Mega-ASR is intended for speech-to-text transcription of real-world audio, especially audio affected by compound acoustic distortions. Example scenarios include far-field recording, environmental noise, reverberation, low-quality microphones, compression artifacts, partial signal corruption, and mixed acoustic conditions.

## Quick Start

### Installation

Install the Mega-ASR codebase and dependencies:

```bash
git clone https://github.com/xzf-thu/Mega-ASR.git
cd Mega-ASR

conda create -n mega-asr python=3.10 -y
conda activate mega-asr
pip install -r requirements.txt
```

### Python Usage

```python
from MegaASR.model.megaASR import MegaASR

model = MegaASR(
    model_path="ckpt/Mega-ASR/Qwen3-ASR-1.7B",
    router_checkpoint="ckpt/Mega-ASR/audio_quality_router/best_acc_model.pt",
    routing_enabled=True,
)

result = model.infer("/path/to/audio.wav", return_route=True)
print(result)
```

## Training Summary

Mega-ASR is trained for robust speech recognition in realistic acoustic environments. The training pipeline uses acoustic-to-semantic supervised fine-tuning (A2S-SFT) on the **Voices-in-the-Wild-2M** dataset, where the model is exposed to progressively harder speech examples and learns to recover both local acoustic details and sentence-level semantics under degradation.

## Evaluation

Mega-ASR is evaluated on standard ASR benchmarks, noisy robustness benchmarks, and in-the-wild compound acoustic scenarios.

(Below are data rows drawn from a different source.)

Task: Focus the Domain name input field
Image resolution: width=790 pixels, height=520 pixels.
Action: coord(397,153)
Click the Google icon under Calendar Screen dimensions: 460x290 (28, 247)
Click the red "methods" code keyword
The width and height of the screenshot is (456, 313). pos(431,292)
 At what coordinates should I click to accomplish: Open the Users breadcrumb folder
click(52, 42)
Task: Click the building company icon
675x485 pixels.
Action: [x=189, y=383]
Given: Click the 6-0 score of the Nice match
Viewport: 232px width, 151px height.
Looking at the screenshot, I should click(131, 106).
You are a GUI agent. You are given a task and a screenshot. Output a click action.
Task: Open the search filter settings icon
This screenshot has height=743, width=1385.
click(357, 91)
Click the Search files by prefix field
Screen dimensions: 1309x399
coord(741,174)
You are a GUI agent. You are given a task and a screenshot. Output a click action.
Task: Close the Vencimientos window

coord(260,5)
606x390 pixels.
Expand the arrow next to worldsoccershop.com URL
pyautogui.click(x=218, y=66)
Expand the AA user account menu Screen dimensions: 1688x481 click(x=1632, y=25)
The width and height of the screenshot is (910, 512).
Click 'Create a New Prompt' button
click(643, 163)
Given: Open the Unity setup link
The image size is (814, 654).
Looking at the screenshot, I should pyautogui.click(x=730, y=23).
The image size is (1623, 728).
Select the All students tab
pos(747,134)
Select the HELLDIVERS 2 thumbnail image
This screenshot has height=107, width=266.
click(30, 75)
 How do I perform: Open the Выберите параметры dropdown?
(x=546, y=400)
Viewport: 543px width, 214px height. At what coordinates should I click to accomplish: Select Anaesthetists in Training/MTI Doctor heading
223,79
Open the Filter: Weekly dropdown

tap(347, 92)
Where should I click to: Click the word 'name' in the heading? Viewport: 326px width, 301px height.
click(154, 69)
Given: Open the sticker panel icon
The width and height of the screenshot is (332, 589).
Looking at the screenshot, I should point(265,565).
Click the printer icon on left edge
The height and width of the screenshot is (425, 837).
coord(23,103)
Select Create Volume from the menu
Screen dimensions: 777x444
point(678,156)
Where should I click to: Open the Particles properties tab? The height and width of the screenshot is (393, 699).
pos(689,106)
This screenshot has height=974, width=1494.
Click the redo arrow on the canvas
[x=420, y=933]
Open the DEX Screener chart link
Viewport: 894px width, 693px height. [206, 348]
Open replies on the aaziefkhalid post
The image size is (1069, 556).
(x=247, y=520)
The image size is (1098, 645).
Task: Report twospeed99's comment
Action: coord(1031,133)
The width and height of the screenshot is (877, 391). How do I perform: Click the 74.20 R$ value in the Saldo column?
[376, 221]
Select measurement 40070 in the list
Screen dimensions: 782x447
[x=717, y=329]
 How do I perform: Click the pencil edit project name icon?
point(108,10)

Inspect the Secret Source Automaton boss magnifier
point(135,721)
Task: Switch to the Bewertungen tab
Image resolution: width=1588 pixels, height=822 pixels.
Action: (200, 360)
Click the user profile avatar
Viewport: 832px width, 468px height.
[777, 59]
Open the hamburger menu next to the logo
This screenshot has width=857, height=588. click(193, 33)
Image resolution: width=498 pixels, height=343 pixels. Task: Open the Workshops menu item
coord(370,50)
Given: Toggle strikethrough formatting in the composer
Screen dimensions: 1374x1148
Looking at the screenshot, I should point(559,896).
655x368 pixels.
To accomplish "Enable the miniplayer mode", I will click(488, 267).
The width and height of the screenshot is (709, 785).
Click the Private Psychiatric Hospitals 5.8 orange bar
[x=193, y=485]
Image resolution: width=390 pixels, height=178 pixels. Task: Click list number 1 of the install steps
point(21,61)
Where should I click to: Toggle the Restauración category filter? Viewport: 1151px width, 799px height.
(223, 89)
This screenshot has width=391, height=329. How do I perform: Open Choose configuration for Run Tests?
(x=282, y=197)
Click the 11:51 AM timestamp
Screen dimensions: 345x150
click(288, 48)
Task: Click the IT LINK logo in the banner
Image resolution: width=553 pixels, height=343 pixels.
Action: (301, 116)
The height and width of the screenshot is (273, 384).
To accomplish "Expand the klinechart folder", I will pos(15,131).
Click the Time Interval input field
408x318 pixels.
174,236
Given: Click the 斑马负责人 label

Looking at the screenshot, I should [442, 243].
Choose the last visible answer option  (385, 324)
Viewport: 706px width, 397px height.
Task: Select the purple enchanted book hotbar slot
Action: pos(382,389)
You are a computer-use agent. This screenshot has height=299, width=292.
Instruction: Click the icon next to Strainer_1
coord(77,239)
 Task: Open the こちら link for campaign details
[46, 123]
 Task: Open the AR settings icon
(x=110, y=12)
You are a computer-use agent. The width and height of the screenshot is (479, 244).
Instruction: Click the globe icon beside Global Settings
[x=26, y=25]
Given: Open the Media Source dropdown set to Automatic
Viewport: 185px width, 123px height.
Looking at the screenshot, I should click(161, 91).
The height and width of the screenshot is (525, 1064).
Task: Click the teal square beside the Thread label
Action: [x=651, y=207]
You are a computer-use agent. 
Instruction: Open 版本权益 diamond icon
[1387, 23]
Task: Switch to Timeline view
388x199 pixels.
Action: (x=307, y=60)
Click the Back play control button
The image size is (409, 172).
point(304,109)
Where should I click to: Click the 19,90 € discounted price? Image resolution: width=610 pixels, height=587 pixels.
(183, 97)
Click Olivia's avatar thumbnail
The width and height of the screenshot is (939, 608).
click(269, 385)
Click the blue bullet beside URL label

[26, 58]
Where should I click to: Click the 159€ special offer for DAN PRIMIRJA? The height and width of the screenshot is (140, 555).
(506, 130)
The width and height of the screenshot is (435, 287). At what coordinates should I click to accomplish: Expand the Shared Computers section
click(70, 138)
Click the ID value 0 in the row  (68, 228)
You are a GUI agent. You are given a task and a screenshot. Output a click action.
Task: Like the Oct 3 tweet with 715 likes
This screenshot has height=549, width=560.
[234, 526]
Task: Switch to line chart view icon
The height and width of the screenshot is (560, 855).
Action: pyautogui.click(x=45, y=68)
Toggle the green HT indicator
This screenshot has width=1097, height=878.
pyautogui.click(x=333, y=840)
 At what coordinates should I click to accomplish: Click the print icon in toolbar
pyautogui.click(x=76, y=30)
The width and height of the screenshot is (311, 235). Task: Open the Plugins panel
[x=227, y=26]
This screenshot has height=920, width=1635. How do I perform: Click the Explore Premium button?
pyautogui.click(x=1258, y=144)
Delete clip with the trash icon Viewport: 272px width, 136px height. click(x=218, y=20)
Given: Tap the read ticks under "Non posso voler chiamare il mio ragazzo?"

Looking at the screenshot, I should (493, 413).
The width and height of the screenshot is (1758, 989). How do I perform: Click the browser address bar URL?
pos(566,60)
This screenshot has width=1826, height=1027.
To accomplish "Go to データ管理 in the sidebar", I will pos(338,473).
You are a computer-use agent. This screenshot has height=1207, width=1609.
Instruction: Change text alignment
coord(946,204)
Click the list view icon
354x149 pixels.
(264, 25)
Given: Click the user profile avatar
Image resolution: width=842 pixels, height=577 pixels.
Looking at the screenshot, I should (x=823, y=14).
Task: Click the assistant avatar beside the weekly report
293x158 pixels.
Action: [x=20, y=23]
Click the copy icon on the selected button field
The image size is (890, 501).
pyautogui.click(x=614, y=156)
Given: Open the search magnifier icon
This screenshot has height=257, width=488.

The recommended evaluation metrics are:

- **WER** for English and whitespace-tokenized languages
- **CER** for Chinese and character-based evaluation

The Mega-ASR repository includes an evaluation script:

```bash
python src/MegaASR/eval/evaluate_wer.py \
  --ckpt_dir ckpt/Mega-ASR \
  --input_jsonl examples/test.jsonl \
  --output_jsonl outputs/pred_with_wer.jsonl
```

## Citation

If you use Mega-ASR, please cite the project:

```bibtex
@misc{xie2026megaasrinthewild2speechrecognition,
      title={Mega-ASR: Towards In-the-wild^2 Speech Recognition via Scaling up Real-world Acoustic Simulation},
      author={Zhifei Xie and Kaiyu Pang and Haobin Zhang and Deheng Ye and Xiaobin Hu and Shuicheng Yan and Chunyan Miao},
      year={2026},
      eprint={2605.19833},
      archivePrefix={arXiv},
      primaryClass={cs.SD},
      url={https://arxiv.org/abs/2605.19833},
}
```

## Acknowledgements

Mega-ASR builds on Qwen3-ASR. We thank the Qwen3-ASR team and the creators of public speech and audio datasets used in the project.